* EXCERPTED TEXT
◆ ◆ ◆

Revivals of Ibsen’s greatest plays come round thick and fast, and audiences may sometimes need an extra incentive to re-enter his world. A new staging of Ghosts supplies just such an inducement: a mouth-watering double dose of iconic Norwegians.

This production, presented by Rose Theatre Kingston and English Touring Theatre, will draw on designs for the play by Ibsen’s compatriot Edvard Munch. The artist, subject of a hugely popular exhibition at Tate Modern last year, supplied set designs for a production of Ghosts in Berlin in 1906 by the great director Max Reinhardt. They have never been seen onstage since. It so happens that the run of the play will coincide with Munch’s 150th anniversary.

Ghosts has never lost its power to shock. Boldly confronting venereal disease and even euthanasia, its first performances in London in 1891 required the creation of a subscription-only theatre society – members included George Bernard Shaw, Thomas Hardy and Henry James. And few contemporary directors understand the playwright more profoundly than Stephen Unwin: this will be his seventh Ibsen production and his second translation after last year’s The Lady from the Sea (pictured, Kelly Hunter and Mark Quartley in rehearsal). To celebrate the 20th anniversary of his founding of English Touring Theatre, and his valediction after five years as artistic director of the Rose Theatre Kingston, make sure you book to see Ibsen and Munch reunited after more than a century.

◆ ◆ ◆

* TASKS FOR THIS EXERCISE
[1] Print the passage about the new Ghosts production word for word, between "This production, presented" and "with Munch’s 150th anniversary.", inclusive.
[2] According to the passage about the new Ghosts production, in what year did Max Reinhardt stage Ghosts in Berlin with set designs by Edvard Munch?

◆ ◆ ◆

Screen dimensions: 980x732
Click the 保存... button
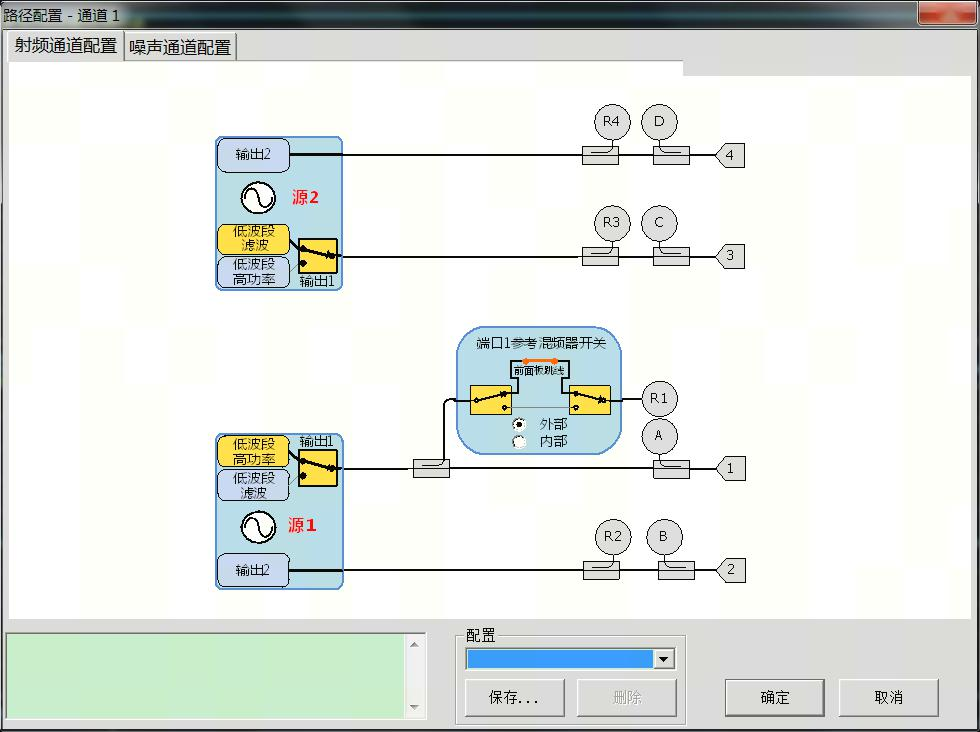(x=514, y=698)
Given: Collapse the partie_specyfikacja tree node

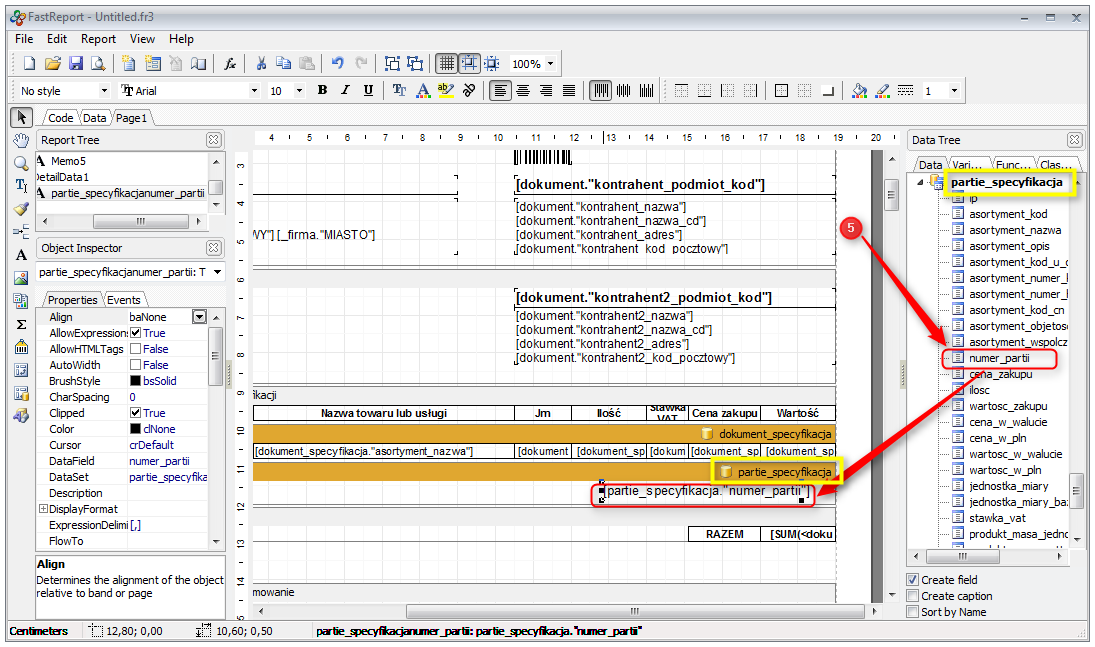Looking at the screenshot, I should click(x=920, y=182).
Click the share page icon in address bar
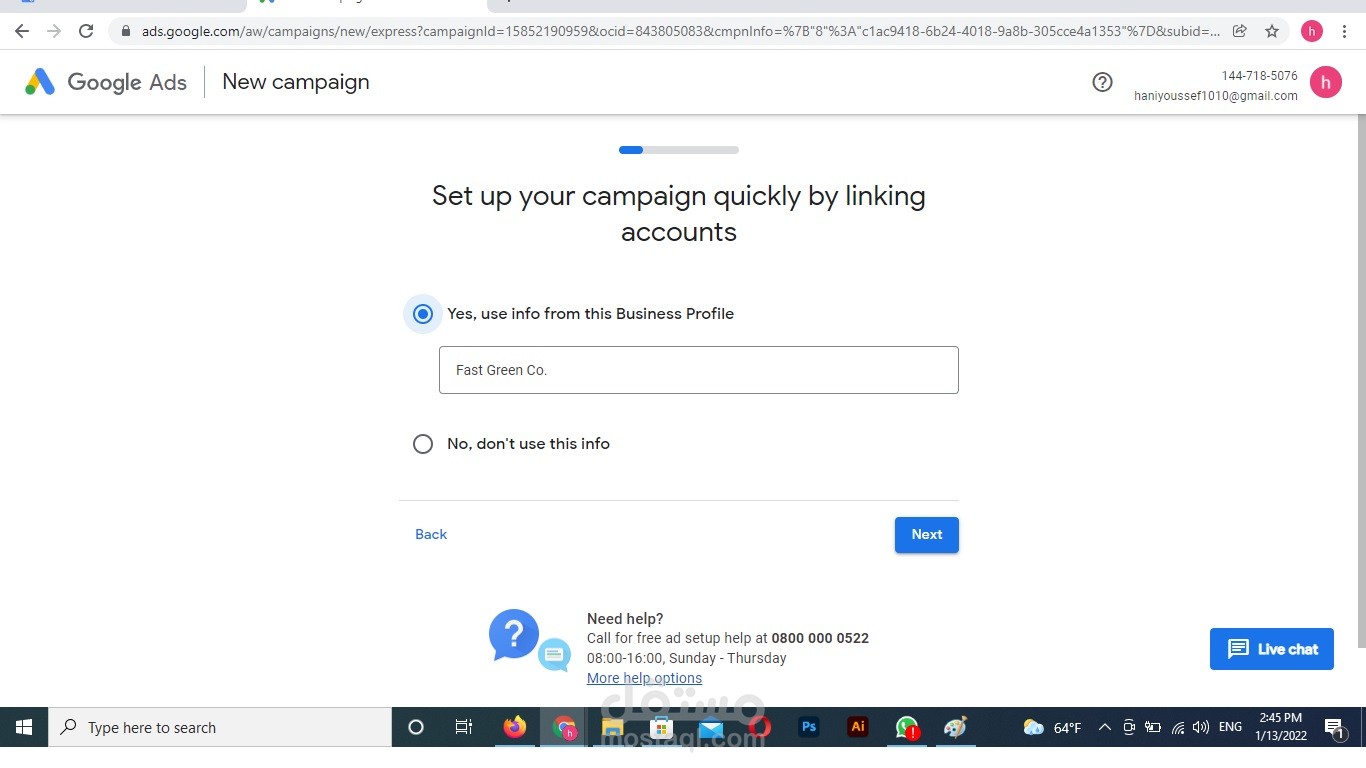 (1240, 31)
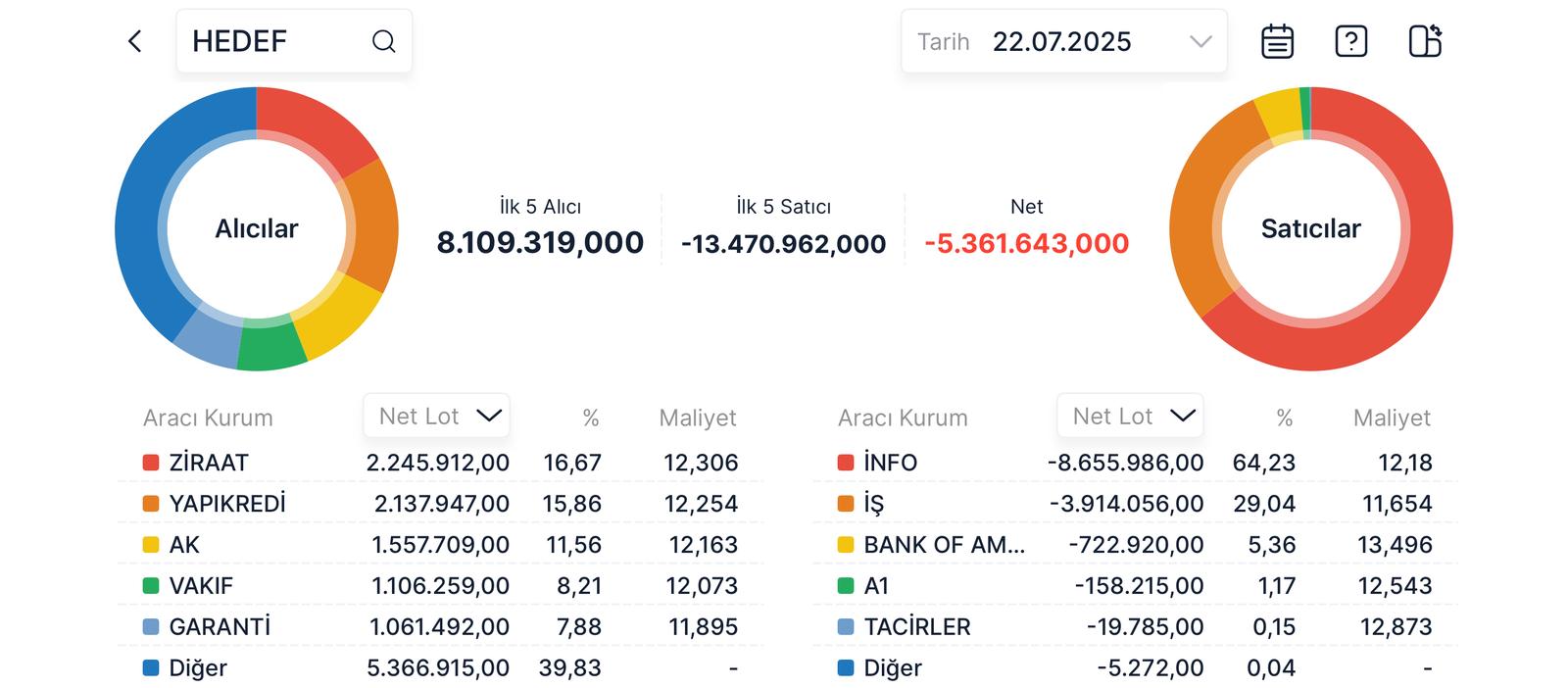Image resolution: width=1568 pixels, height=688 pixels.
Task: Select the YAPIKREDİ buyer row
Action: click(x=439, y=504)
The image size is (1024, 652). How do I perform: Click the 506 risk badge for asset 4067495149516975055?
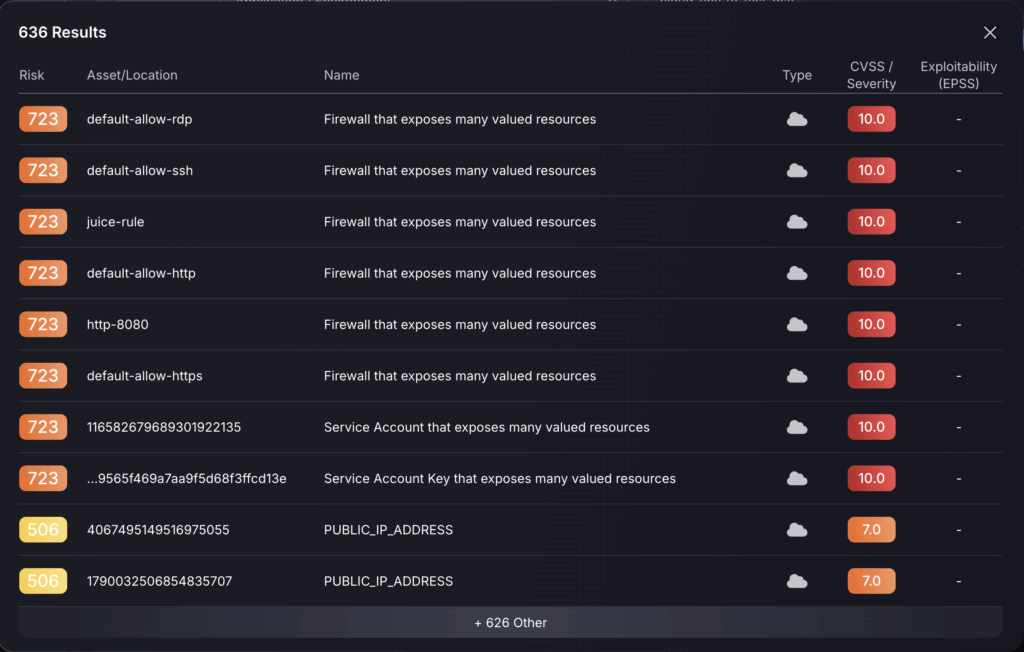tap(43, 530)
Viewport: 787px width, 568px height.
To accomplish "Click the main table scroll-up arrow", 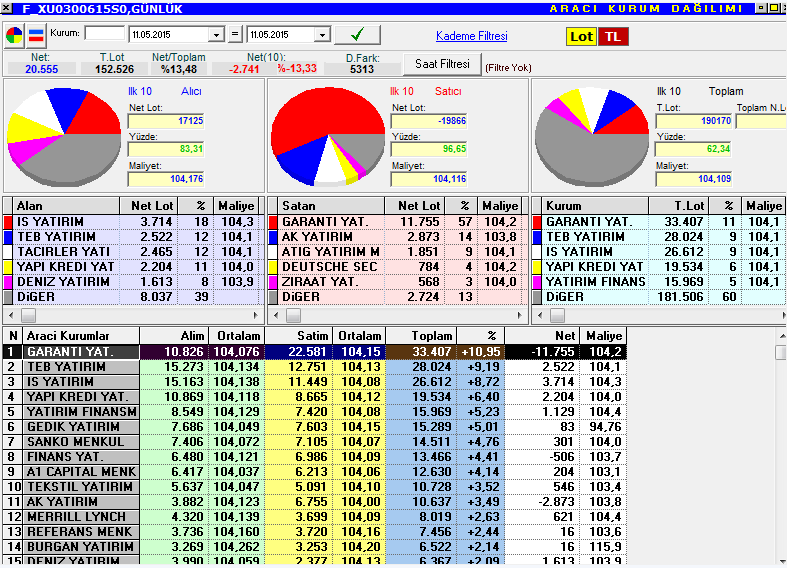I will pos(782,335).
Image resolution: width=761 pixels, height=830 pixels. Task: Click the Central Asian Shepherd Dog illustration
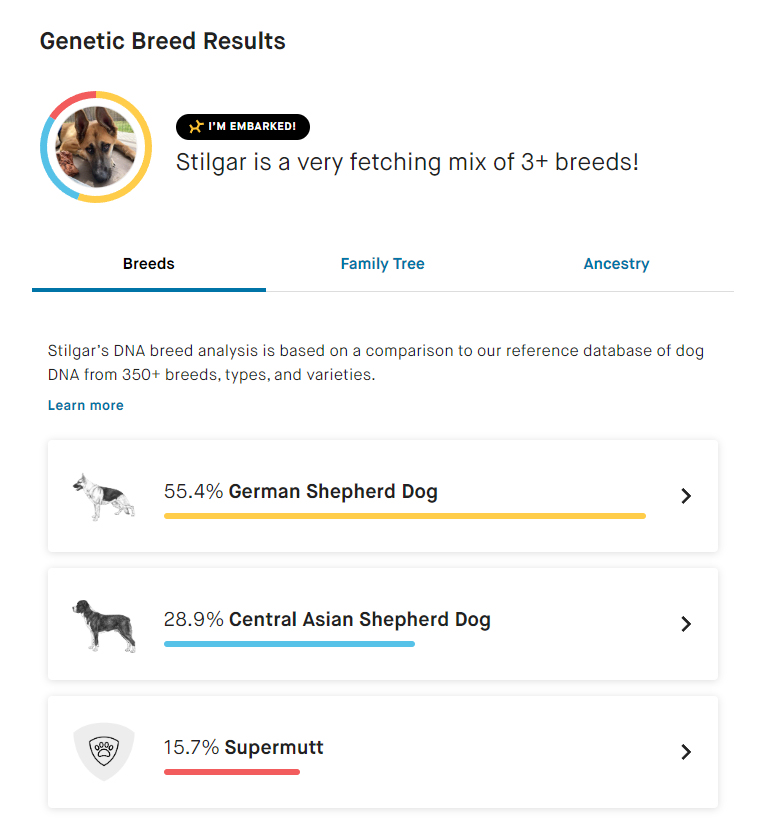click(104, 625)
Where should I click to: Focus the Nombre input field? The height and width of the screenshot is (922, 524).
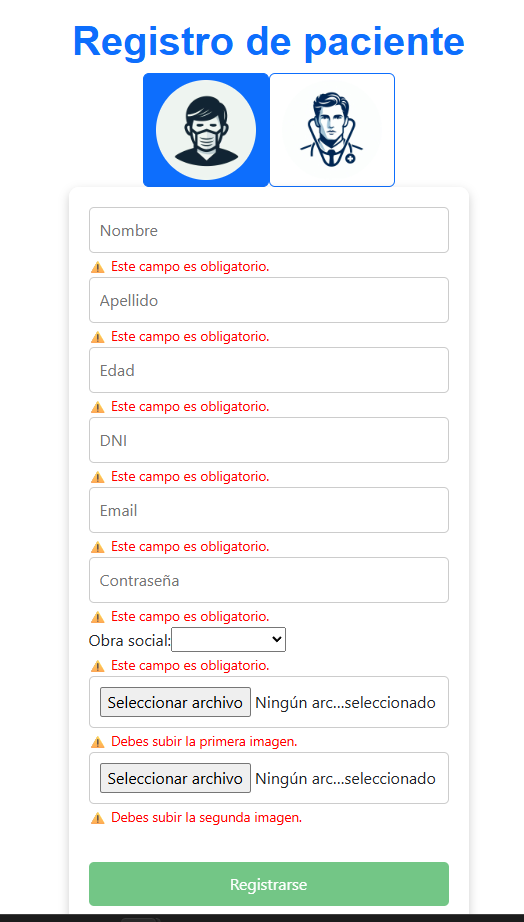pos(269,230)

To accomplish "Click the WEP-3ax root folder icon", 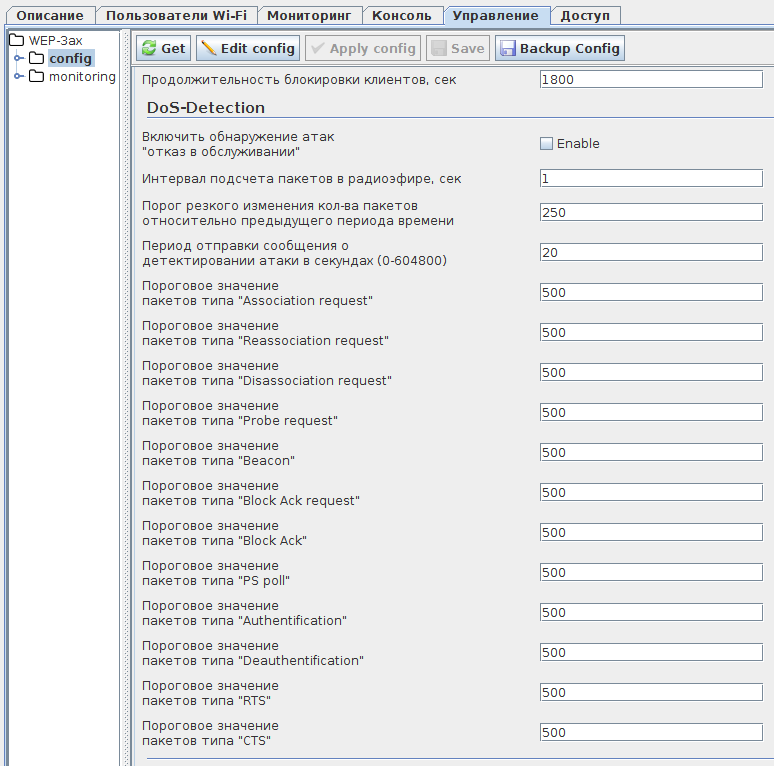I will point(16,40).
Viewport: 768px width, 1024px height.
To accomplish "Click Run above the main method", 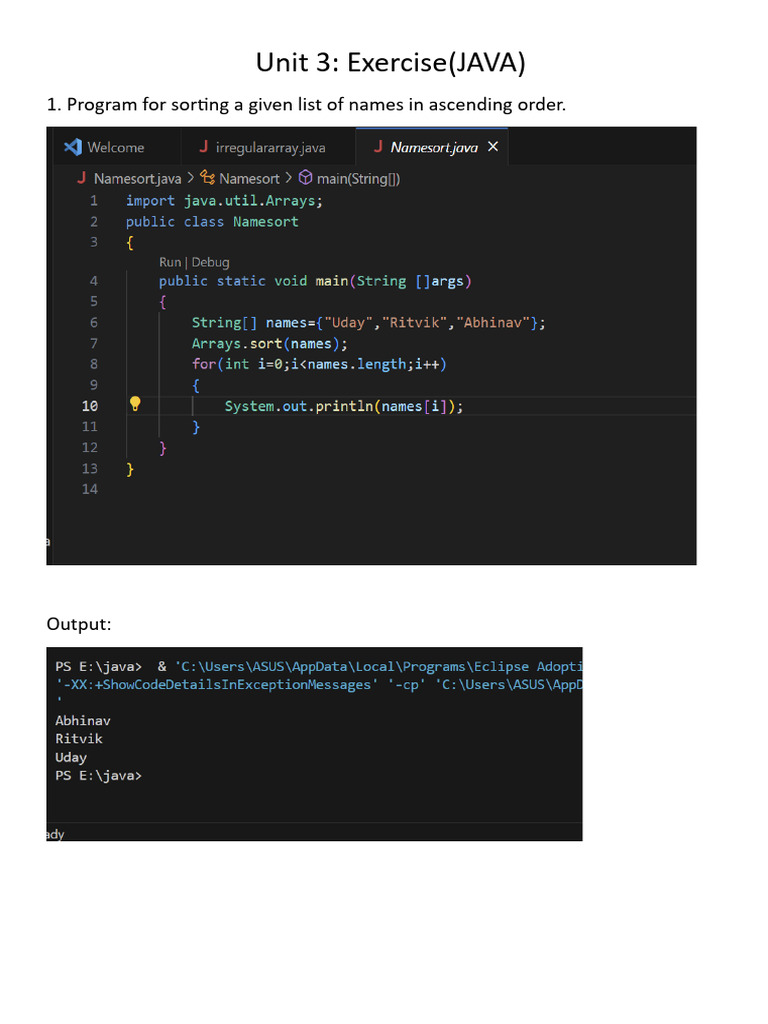I will (170, 262).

◆ ◆ ◆

* RESULTS OF THE EXERCISE
[1]
This production, presented by Rose Theatre Kingston and English Touring Theatre, will draw on designs for the play by Ibsen’s compatriot Edvard Munch. The artist, subject of a hugely popular exhibition at Tate Modern last year, supplied set designs for a production of Ghosts in Berlin in 1906 by the great director Max Reinhardt. They have never been seen onstage since. It so happens that the run of the play will coincide with Munch’s 150th anniversary.

[2] 1906